乗った直後に空きっぱなしのドアの外へ放り出されそうになったれいむは必死にシートに噛み付いて車内に
残る。

「テンションあがってきた!」
「おにいざぁぁぁぁぁぁん!! おでがいだがらゆっぐりじでよぉぉぉぉぉぉぉぉぉぉぉぉ!!!」

れいむは、シートに噛み付きながら器用に声を上げたが、ミサトさんは見事なヘッドバンキングを披露する
ばかりで、ちっともスピードも危険走行もやめてくれなかった。






「ついたわよ」

ゆルフ本部。頑強な防護壁で囲まれたそこの入り口の前で、ミサトさんは背後にいるれいむにそう告げた。
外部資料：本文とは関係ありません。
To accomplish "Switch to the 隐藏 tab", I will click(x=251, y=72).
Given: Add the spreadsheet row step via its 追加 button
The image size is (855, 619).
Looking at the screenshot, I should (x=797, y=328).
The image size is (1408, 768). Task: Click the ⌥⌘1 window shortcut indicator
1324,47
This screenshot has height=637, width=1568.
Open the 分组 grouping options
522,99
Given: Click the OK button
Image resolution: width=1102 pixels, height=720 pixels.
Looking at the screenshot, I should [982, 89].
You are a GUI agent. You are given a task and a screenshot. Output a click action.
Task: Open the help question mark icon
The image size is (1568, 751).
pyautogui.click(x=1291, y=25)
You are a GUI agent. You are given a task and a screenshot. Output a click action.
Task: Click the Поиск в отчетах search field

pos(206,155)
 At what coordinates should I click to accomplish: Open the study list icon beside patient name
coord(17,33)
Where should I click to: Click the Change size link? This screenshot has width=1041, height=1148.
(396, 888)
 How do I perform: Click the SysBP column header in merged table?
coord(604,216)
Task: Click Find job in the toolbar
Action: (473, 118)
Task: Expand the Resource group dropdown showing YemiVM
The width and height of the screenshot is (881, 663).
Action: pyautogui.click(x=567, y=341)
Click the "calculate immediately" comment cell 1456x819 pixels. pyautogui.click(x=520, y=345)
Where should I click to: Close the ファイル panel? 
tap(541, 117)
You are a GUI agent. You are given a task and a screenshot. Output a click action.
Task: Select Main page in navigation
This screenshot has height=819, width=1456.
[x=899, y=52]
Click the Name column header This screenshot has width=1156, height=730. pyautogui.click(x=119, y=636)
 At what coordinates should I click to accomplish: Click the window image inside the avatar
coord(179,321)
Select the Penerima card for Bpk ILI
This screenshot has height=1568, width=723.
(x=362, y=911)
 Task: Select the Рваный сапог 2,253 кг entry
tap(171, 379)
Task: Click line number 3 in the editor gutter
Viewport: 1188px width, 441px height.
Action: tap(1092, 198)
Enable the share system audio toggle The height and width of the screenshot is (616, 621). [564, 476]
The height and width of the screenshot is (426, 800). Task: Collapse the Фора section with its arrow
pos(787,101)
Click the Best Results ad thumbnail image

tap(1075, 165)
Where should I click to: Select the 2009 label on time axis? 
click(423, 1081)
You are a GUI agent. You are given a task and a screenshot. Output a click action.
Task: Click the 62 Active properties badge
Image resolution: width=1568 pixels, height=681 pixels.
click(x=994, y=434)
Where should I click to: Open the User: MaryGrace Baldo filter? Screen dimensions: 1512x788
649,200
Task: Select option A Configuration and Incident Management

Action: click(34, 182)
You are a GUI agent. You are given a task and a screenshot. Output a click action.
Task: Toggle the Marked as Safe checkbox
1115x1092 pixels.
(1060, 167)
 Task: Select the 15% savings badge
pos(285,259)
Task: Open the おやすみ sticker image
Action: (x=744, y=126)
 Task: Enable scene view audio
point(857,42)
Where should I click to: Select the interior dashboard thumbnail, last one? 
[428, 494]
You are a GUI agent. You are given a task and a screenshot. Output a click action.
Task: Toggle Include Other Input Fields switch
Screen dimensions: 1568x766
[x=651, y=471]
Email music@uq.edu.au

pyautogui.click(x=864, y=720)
「ゆ、ゆっぐ……おにいざんが……でいぶはやべでっでいっだのに……ごんなのいやだっでいっだのに……」

れいむは泣いていた。無理もない。ゆっくりしてないスピードで放り出されるかもしれないという、巨大な
れみりゃと比肩するほどの脅威と恐怖を味わい続けたのだ。人間だって腰くらい抜かすだろう。発狂して
いないだけ、れいむは強かったと言えなくも無い。

ミサトさんはぐずぐずと泣き続けるれいむをずりずりと引き摺ってゆルフ本部へと入る。そして通路の途中で
見知った顔を見つけ、片手を上げて声をかけた。

「リツコ!」
「遅かったわねミサト」

リツコと呼ばれたいかつい体つきの漢は返事を返すと、手に持っていた機材をしまいながらミサトの足元で
うずくまっているそれを指差しながら言った。

「その子が例の子ね」
「えぇ」

ミサトさんが答える。
リツコはれいむの前に屈みこむと、れいむのほっぺを二、三度軽く引っぱたいて無理矢理正気に戻し、更に
日頃の鬱憤からもう一度引っぱたいてから、こう言った。

「あなたに見せたいものがあるわ」







バチン、と音を立ててライトの電源がつけられた。
真っ暗だったその、何かの格納庫らしき場所が眩い光で照らされ、その光の強さにれいむは思わず目を瞑る。
そして瞼越しの光になれ、瞳を開くと。

「ゆぅー! すごくゆっくりしてるよ!」

そこにあったのは、とってもゆっくりしたおっきなおっきな胴付きゆっくりれいむだった。
それが本物のゆっくりではない事はれいむにもわかる。幾本ものケーブルで繋がれたそれはおおよそ普通の
ゆっくりにはないものだし、見た目はゆっくりしているもののそれには自らの『ゆっくり』した意思が感じ
られなかったから。たぶん人間の作った機械、ロボットとかそういうのだろう。
しかしそれでもゆっくりしているものはゆっくりしている。れいむはぽいんぽいんとその場で飛び跳ねながら
はしゃぎ続けた。

「人が作り出した使徒に対抗するための唯一の切り札」

そんなれいむの背後からリツコの声が響く。れいむには意味がわからなかったが、とにかく凄くてゆっくり
できてるものだという事だけは理解できた。

「シンジくん」
「れいむはれいむだよ! まちがわないでね!」

れいむはまた名前を間違えられて、ぷくーっと怒りを露にしながら振り向いた。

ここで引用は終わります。